→ **Passage**:
"""

The beauty of creation at the microscopic level

I love photos and videos that show the microscopic. It's all God's creation and to be able to see the smaller things unusually not observed by the unaided eye just gives me a thrill to peek into His smaller creations that are just as magnificent as the Alps or the change of seasons or the constellations. Here is a short clip of things crystallizing. It's fascinating.


http://www.beautyofscience.com/crystallization2
"Crystallization2” features beautiful macro time lapse footage by Yan Liang from Beauty of Science of various types of crystals as they form". The subjects of this project were droplets of saturated aqueous solutions containing various inorganic salts (e.g. table salt, sodium sulfate etc.). The evaporation of water initiated the crystallization processes inside the droplets, which were captured by time-lapse photography. Hope you enjoy these beautiful crystallization processes! A single droplet contains the wonders of nature.
Wonders of nature? No, a single droplet contains the wonders of God's omniscient, omnipresent, infinite mind, that's the fascinating part.

"""

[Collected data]
"""

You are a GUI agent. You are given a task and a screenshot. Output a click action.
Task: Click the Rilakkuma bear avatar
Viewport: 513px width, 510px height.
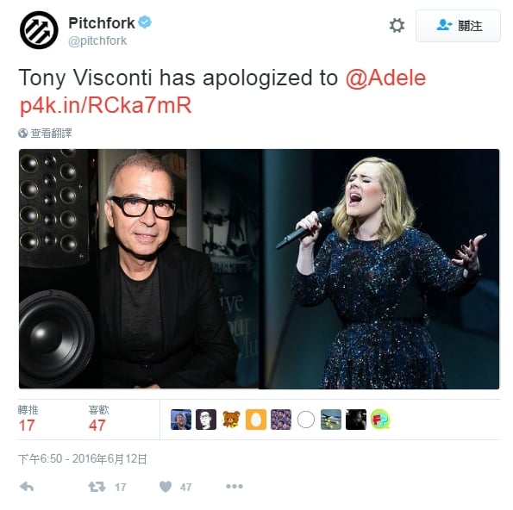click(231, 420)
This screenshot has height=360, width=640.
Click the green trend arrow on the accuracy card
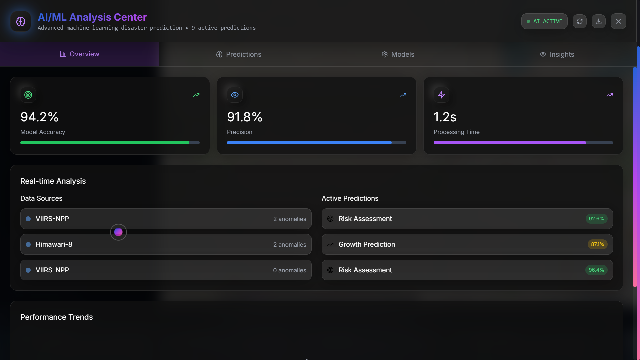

"""

→ **Exercises**:
a: Decide whether each statement agrees with the passage on microscopic creation: (i) the droplets held saturated aqueous solutions of inorganic salts; (ii) heating the droplets started the crystallization; (iii) Yan Liang made the time-lapse footage. Answer yes or no for each and quote the words of the passage that settle it.
b: Carry on the passage on microscopic creation, picking up after its final sentence.

→ **Responses in order**:
a:
(i) Yes: "droplets of saturated aqueous solutions containing various inorganic salts"
(ii) No: "The evaporation of water initiated the crystallization processes inside the droplets"
(iii) Yes: "macro time lapse footage by Yan Liang from Beauty of Science"

b:
In 2010 the famous mathematician Benoit Mandelbrot spoke at TED shortly before his death.  At that TED talk, Mandelbrot developed a theme he first discussed at TED in 1984 shortly after discovering fractals and measuring roughness. He talked about the extreme complexity of roughness, and the way that fractal math can find order within patterns that seem unknowably complicated. When he speaks of measuring roughness, he means, how do you measure a coastline? or a boulder-laden, jagged mountaintop? Maths should help with that, because maths is a system that finds order in 'chaos'. but until Mandelbrot discovered fractals, maths hadn't.
Smithsonian's fractals definition: Fractals are a kind of geometric shape that looks incredibly complex but is actually composed of repeating patterns
When Mandelbrot sought to find a way to measure roughness, such as a jagged mountaintop or a jumbled coastline, or a cloud, he found that,
If you cut a cauliflower floret, you get an exact replica of the whole cauliflower, but smaller. No matter how small you cut it, it’s always the smaller of the whole. The experience of humanity has always been that there are some shapes that have this peculiar property that each part is like the whole, but smaller.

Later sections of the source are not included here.